- What is required -
Please copy all of the data that follows exactly, leaving any pictures out.

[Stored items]
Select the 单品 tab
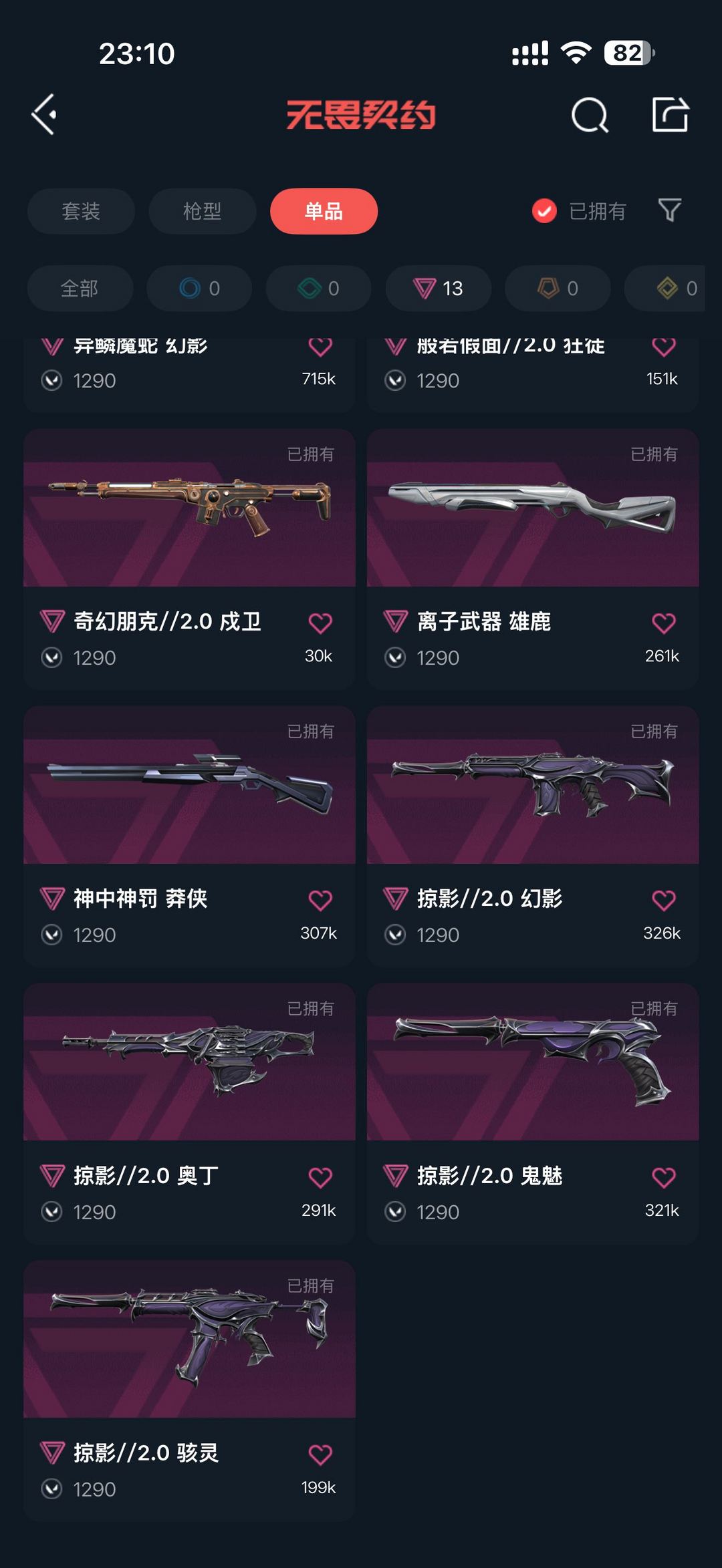722x1568 pixels. [x=324, y=211]
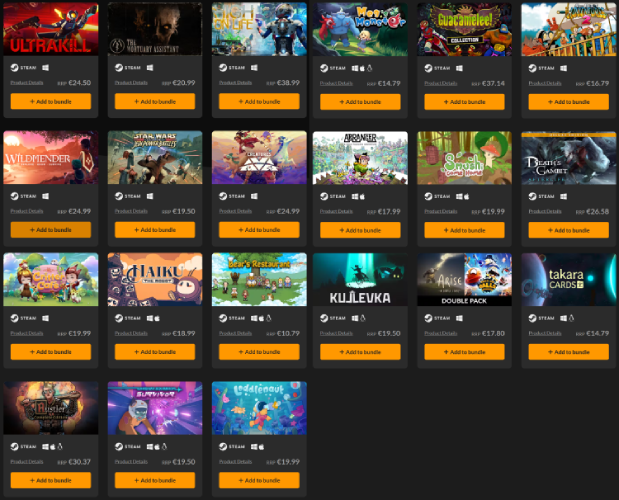Open Product Details for ULTRAKILL
619x500 pixels.
[27, 83]
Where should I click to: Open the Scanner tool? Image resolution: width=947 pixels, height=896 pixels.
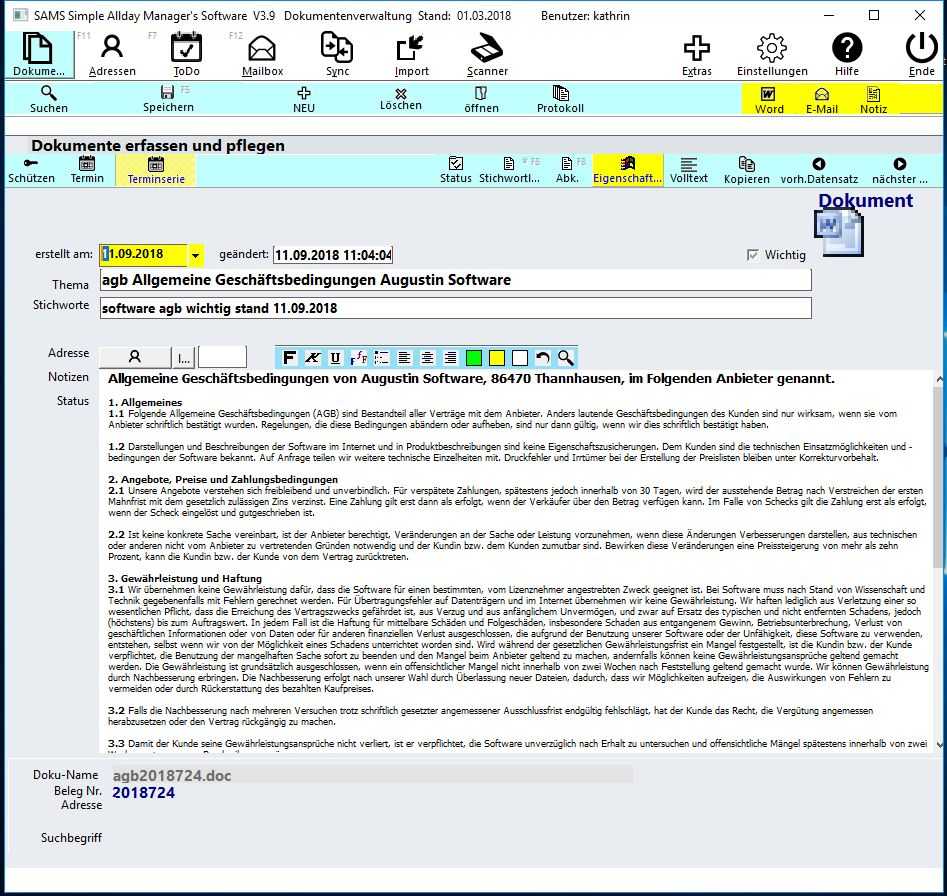point(487,55)
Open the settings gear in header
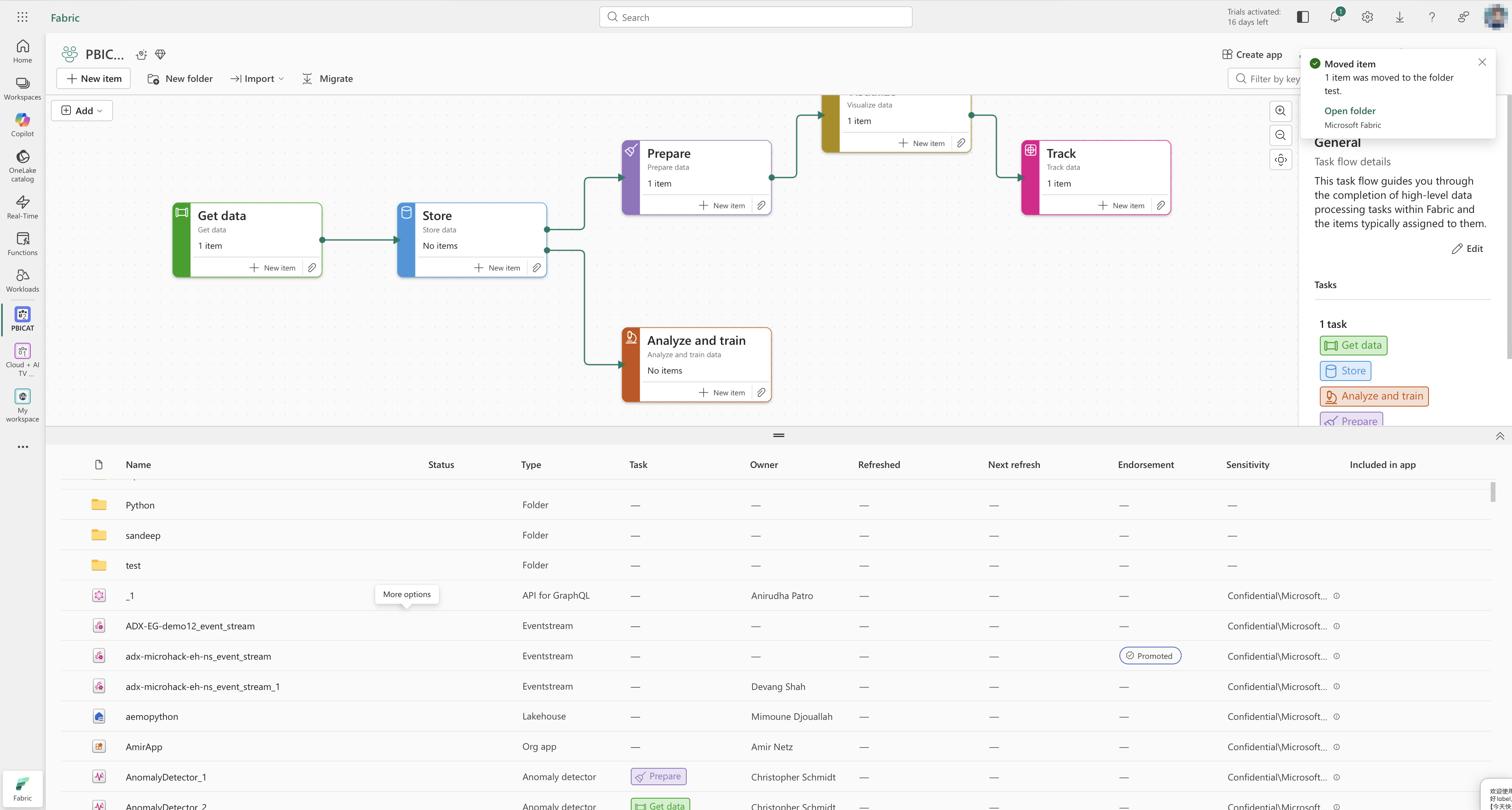Viewport: 1512px width, 810px height. pyautogui.click(x=1367, y=17)
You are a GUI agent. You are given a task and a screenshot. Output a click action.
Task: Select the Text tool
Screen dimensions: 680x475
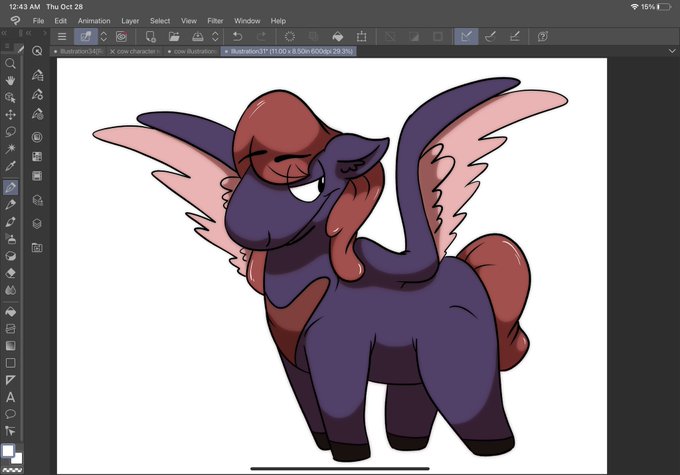(x=10, y=397)
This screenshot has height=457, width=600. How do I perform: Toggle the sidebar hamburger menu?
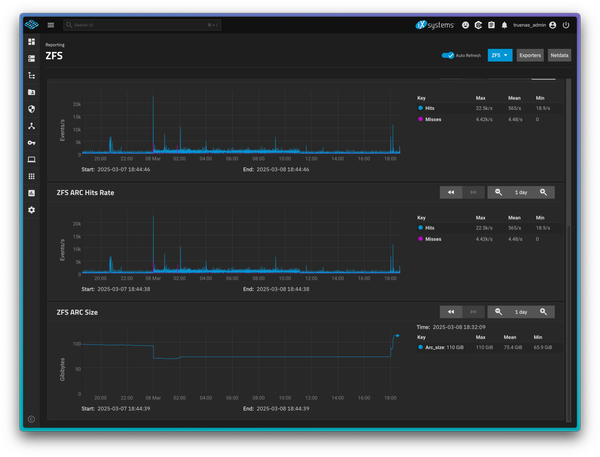click(x=51, y=24)
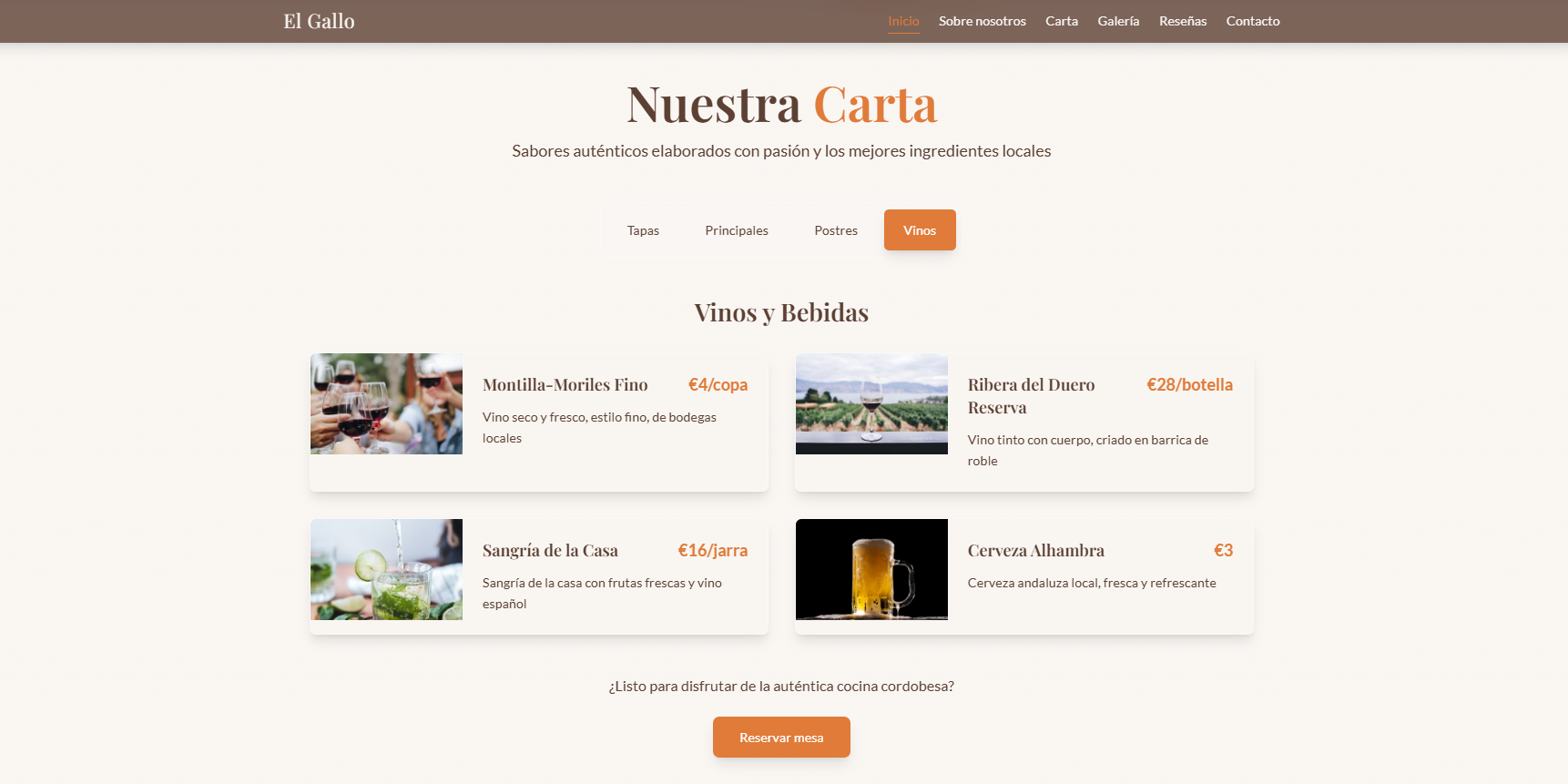Go to the Inicio nav link
Image resolution: width=1568 pixels, height=784 pixels.
[x=903, y=21]
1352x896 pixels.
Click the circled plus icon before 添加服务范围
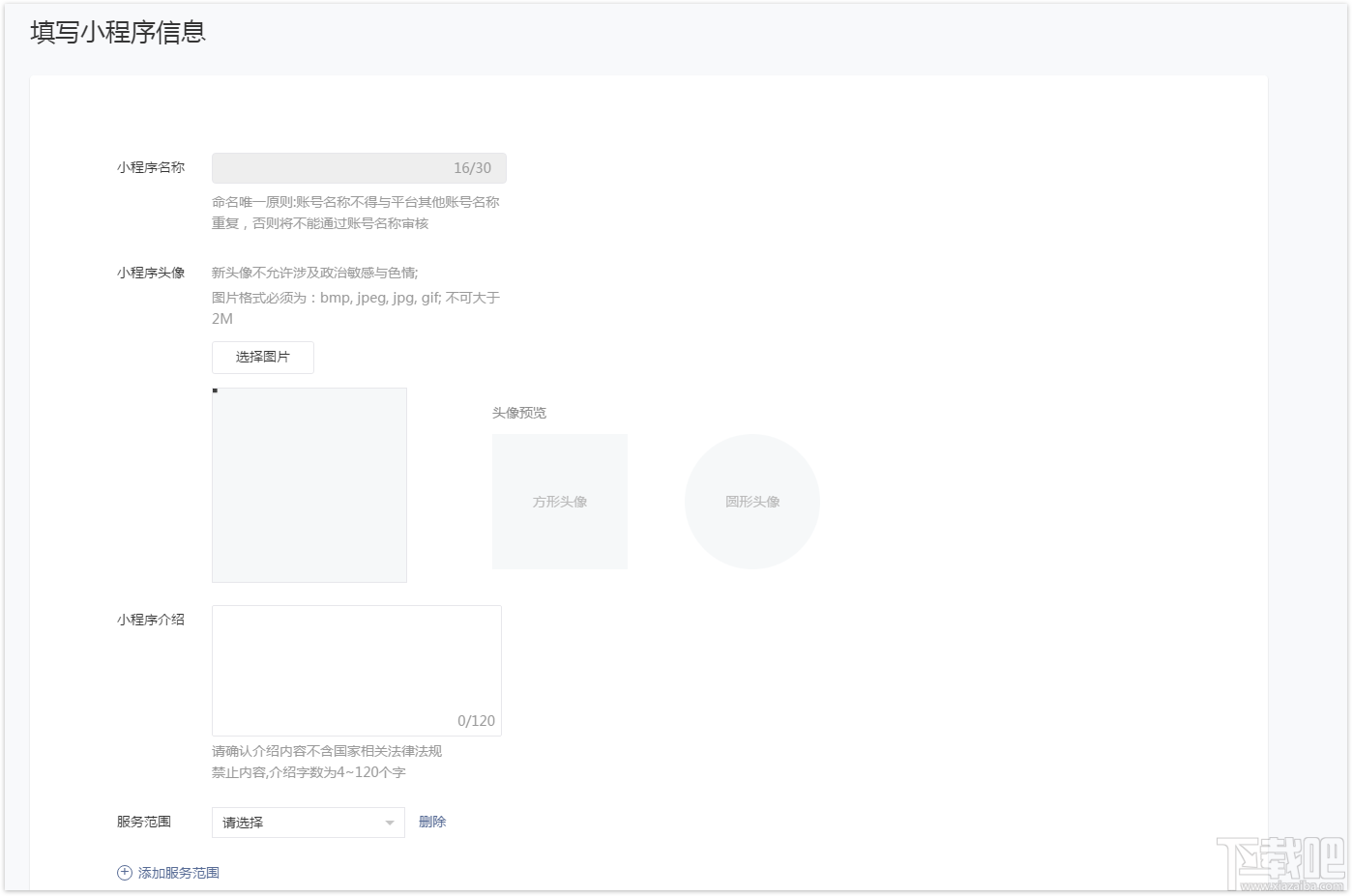click(124, 872)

- Answer below -
Select the 单品 tab
722x1568 pixels. [x=324, y=211]
Open Product Details for ULTRAKILL
619x500 pixels.
[27, 83]
Where should I click to: Open the Scanner tool? Image resolution: width=947 pixels, height=896 pixels.
point(487,55)
Open the settings gear in header
Viewport: 1512px width, 810px height. pyautogui.click(x=1367, y=17)
You are a GUI agent. You are given a task and a screenshot. Output a click action.
Task: Select the Text tool
Screen dimensions: 680x475
(x=10, y=397)
This screenshot has height=457, width=600. How do I perform: Toggle the sidebar hamburger menu?
click(x=51, y=24)
Go to the Inicio nav link
Image resolution: width=1568 pixels, height=784 pixels.
[x=903, y=21]
1352x896 pixels.
Click the circled plus icon before 添加服务范围
click(124, 872)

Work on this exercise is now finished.